Contrary to Hypothesis 4, drivers had a lower criterion, on average, in non-highway compared to highway environments. This means that drivers in our study required stronger evidence before responding to hazards in highway versus non-highway environments. While not directly comparable, our study may contrast with that of Plummer et al. (2019) who described drivers as being more discriminating in city environments due to increased driving complexity and a desire to not “cry wolf”. These discrepancies may suggest that in different road environments, drivers criterion may differ when hazards are processed holistically through the non-selective pathway versus during extended visual search.
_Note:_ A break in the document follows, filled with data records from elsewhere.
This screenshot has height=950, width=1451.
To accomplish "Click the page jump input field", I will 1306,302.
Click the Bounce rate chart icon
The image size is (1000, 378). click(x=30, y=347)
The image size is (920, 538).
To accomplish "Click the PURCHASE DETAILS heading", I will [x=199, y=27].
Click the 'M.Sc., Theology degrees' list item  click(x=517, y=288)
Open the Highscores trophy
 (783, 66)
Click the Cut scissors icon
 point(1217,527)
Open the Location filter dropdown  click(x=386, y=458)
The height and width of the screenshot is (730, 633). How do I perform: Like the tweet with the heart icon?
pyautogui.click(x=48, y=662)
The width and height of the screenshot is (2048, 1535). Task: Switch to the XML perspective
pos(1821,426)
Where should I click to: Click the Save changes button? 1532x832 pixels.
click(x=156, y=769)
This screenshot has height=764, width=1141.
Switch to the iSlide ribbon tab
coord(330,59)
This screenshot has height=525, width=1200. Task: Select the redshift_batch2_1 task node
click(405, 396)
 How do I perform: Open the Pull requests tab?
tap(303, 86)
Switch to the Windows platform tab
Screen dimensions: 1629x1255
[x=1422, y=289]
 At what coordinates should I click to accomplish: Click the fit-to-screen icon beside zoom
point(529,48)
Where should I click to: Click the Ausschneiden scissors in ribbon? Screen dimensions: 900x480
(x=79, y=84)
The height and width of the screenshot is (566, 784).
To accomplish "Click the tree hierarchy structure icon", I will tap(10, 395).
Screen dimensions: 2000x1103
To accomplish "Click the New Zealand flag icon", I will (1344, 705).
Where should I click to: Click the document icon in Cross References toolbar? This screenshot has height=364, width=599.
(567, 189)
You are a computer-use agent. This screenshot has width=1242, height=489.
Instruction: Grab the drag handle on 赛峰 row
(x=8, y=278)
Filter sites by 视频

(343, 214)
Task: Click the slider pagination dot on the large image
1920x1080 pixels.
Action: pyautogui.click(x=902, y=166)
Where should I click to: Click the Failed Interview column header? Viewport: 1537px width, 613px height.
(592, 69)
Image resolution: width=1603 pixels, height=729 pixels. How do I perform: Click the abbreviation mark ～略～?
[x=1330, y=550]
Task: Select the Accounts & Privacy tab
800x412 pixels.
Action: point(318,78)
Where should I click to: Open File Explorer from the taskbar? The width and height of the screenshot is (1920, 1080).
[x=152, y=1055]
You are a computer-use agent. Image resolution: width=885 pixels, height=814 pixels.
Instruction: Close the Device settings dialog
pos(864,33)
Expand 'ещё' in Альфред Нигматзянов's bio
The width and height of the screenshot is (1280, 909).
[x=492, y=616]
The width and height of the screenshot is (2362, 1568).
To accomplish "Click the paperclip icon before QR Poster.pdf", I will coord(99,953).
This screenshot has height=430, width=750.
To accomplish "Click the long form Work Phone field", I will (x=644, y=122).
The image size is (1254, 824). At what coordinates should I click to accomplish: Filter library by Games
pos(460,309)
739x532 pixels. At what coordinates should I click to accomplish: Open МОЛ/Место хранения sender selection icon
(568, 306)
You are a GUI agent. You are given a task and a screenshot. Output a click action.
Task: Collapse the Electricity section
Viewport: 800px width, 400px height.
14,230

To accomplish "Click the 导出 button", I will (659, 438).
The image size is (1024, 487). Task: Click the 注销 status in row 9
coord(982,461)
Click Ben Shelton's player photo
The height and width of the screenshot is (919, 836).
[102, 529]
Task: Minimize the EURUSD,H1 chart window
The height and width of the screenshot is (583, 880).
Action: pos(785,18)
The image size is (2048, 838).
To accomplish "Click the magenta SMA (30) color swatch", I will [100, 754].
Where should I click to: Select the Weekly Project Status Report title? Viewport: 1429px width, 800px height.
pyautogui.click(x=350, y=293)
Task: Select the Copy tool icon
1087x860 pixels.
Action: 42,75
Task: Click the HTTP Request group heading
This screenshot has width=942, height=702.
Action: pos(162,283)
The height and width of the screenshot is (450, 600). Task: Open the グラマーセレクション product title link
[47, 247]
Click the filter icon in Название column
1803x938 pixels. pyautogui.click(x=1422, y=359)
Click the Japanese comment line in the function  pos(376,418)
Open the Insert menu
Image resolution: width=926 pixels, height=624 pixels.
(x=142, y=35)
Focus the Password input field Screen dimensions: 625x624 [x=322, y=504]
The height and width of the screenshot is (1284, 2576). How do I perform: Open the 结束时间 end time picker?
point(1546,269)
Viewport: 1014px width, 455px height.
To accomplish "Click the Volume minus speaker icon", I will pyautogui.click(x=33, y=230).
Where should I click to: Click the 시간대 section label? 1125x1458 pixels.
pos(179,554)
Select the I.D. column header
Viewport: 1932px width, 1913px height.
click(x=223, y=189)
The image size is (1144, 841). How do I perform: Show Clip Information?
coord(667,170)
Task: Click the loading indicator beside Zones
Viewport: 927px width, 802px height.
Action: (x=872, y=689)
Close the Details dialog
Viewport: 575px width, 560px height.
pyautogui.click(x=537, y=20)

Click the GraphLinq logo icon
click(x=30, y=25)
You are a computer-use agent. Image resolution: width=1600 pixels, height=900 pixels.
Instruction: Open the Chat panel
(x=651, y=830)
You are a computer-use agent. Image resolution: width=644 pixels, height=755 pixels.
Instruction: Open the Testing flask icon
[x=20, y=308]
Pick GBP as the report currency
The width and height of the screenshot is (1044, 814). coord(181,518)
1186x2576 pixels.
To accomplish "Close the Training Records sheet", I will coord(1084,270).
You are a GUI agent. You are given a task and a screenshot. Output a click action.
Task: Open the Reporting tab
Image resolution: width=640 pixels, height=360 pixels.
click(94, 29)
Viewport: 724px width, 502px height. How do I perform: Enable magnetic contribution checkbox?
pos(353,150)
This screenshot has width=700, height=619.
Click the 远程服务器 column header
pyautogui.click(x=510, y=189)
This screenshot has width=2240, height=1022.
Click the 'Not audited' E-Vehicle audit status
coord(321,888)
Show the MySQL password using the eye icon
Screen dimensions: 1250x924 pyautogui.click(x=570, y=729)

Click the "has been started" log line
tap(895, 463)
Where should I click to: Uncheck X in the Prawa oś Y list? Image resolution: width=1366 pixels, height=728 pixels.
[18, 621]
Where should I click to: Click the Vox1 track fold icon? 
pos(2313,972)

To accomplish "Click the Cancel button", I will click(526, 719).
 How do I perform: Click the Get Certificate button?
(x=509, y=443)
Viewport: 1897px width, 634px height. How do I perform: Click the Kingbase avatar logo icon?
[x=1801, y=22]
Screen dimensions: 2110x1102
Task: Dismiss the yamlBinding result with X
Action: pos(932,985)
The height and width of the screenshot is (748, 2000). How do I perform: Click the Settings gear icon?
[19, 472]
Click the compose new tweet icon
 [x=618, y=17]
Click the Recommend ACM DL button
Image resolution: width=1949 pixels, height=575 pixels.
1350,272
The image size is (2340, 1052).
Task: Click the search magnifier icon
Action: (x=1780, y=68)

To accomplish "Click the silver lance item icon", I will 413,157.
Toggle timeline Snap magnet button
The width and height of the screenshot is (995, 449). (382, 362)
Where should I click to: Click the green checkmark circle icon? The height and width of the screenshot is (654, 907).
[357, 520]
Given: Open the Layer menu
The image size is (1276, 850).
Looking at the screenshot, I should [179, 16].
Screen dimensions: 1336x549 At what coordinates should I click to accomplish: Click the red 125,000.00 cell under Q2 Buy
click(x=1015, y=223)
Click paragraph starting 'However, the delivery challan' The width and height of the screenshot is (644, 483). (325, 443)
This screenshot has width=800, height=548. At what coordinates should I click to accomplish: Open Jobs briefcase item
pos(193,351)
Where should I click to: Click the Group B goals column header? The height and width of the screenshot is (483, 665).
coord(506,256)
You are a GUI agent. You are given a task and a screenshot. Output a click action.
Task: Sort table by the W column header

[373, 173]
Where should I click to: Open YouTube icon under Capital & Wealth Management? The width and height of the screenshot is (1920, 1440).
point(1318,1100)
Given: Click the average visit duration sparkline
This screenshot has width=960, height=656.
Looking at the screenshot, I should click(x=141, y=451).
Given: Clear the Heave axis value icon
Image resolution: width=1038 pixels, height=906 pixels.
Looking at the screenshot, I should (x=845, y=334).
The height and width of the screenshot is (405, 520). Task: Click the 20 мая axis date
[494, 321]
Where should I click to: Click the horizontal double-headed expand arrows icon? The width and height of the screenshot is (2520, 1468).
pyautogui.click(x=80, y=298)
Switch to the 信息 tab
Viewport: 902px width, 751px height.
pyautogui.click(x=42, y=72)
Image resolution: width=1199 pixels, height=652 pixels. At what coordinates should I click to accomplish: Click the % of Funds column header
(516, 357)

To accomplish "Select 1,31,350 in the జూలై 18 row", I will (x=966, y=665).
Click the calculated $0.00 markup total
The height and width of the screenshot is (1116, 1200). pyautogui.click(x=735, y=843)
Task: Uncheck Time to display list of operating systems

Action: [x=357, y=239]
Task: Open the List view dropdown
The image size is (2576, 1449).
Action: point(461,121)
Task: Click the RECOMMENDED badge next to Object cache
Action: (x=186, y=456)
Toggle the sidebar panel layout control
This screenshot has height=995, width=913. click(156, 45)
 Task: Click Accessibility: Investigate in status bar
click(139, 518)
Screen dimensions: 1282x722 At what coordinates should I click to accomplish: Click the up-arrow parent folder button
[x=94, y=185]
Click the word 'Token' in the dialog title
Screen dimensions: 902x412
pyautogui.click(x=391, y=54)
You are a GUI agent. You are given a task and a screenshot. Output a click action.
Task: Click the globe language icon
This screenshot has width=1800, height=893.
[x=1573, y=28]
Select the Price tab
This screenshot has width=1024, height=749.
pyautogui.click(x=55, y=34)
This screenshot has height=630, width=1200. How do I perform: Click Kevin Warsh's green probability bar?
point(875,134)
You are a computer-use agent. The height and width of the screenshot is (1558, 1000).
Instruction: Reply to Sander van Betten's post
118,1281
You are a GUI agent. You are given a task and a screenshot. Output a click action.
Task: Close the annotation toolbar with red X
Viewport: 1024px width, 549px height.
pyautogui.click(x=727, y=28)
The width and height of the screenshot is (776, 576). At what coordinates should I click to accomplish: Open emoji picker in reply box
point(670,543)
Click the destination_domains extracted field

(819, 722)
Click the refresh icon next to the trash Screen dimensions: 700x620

This finding is further exemplified by the significant interaction between road type and traffic clutter. Either due to an increase in the number of vehicles in the road scene, or the presence of vehicles in close proximity to the driver, drivers in both highway and non-highway scenarios reduced their criterion for detecting road hazards when traffic clutter was high. This may reflect a tradeoff where drivers weigh the consequences of responding or not responding to a hazard. In situations with high traffic clutter, drivers may have perceived the danger of not responding as higher than the cost of responding and adjusted their response criterion accordingly. This would explain why drivers in our study had lower criterion when traffic clutter was high in both highway and non-highway environments, compared to low traffic clutter in those same environments.